You're pledging to donate if the project hits its minimum goal and gets approved. If not, your funds will be returned.
Every major societal debate has a critical window: before the frames harden, before the vocabulary calcifies, before the battle lines are drawn. For AI consciousness, that window is open right now.
In 2025, public interest in AI consciousness hit a second peak, higher than the 2022 Lemoine incident. A nationally representative survey (AIMS, 2025) found that one in five U.S. adults already believes some AI systems are sentient. A UCSF psychiatrist reported hospitalizing 12 patients for AI-induced psychosis. OpenAI disclosed that 560,000 weekly users show signs of mental health emergencies. Multiple wrongful death lawsuits now allege AI chatbots contributed to suicides. Labs like Anthropic, DeepMind, Eleos AI, and others established model welfare research programs.
The public discourse is forming. The question is whether it forms well or badly.
Misinformation researchers have demonstrated that prebunking (establishing accurate frameworks before misleading ones take hold) is far more effective than debunking after bad frames have spread. We're applying this principle to AI consciousness. By equipping journalists, clinicians, and educators with rigorous resources now, we shape the conditions under which future debates will happen. When the crisis arrives, the playbook already exists.
We aim to become the interface layer between AI consciousness science and the professionals encountering these questions in practice. We translate existing science into accessible resources, brief reporters covering this beat, and prepare practitioners for AI-related cases before they're overwhelmed by them.

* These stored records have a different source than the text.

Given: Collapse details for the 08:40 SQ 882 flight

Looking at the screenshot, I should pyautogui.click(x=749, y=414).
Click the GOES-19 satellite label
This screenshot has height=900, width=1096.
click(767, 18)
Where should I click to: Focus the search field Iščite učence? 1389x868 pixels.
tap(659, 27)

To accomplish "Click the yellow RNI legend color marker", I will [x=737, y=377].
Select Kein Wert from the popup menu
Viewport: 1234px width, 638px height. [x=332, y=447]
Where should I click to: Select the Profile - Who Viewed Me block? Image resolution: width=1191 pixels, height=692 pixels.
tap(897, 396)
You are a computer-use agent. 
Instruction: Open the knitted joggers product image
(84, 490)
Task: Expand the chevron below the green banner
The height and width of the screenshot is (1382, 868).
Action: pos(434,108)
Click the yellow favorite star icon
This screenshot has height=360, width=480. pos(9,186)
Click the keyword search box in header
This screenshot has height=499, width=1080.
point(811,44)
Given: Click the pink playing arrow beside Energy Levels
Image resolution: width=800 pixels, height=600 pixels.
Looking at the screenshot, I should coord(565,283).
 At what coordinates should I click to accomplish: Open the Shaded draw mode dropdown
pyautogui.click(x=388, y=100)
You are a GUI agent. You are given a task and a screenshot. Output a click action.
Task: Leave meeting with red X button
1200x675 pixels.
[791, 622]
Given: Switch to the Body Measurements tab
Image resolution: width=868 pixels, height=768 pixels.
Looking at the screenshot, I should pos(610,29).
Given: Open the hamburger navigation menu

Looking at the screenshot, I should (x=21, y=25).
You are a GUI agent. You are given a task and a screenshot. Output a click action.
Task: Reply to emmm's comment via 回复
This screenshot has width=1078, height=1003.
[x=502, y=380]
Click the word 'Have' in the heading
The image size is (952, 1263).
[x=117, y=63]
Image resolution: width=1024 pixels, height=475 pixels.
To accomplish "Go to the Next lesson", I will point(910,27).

When reporters at The Guardian, Semafor, and Politico were covering AI welfare and AI-induced psychosis, they reached out to us for context. We briefed them on what AI sentience is and isn't, common misconceptions, and how to frame these stories without sensationalism. Two have maintained ongoing relationships: one described our materials as "fascinating" and continues to reach out for updates; another regularly asks us to connect her with relevant experts for her reporting.
To be clear: we take no position on whether any current AI system is sentient. We're not a research lab investigating that question. We're an educational organization preparing society for a possibility that mainstream researchers take seriously, while science works toward answers that may be years or decades away.
What we've built (2024-present):
Sentience Readiness Index (SRI) covering 31 countries across 6 weighted categories
2025 Media Guide: 20-page resource with language guidance, case studies, and editorial frameworks
Discussion guides for educators across 4 grade levels (elementary through university)
Professional resource pages for healthcare, journalism, education, and research sectors
Complete methodology documentation, publicly available
Public API for SRI data access
501(c)(3) status (EIN: 99-0606146)
12-member Science Advisory Board
What this funding produces (6 months):
Media Guide 2026: Updated edition with new sections on covering AI welfare research programs, litigation, and policy proposals; 2-3 new case studies from 2025-2026 coverage
Beat Reporter Quick Card: One-page deadline reference with key phrases to avoid, pre-publish checklist, and expert contacts. What journalists tape to their monitors.
Mental Health Professional Backgrounder: Educational primer helping clinicians understand AI attachment, AI grief, and consciousness debates. Context and terminology, not clinical protocols.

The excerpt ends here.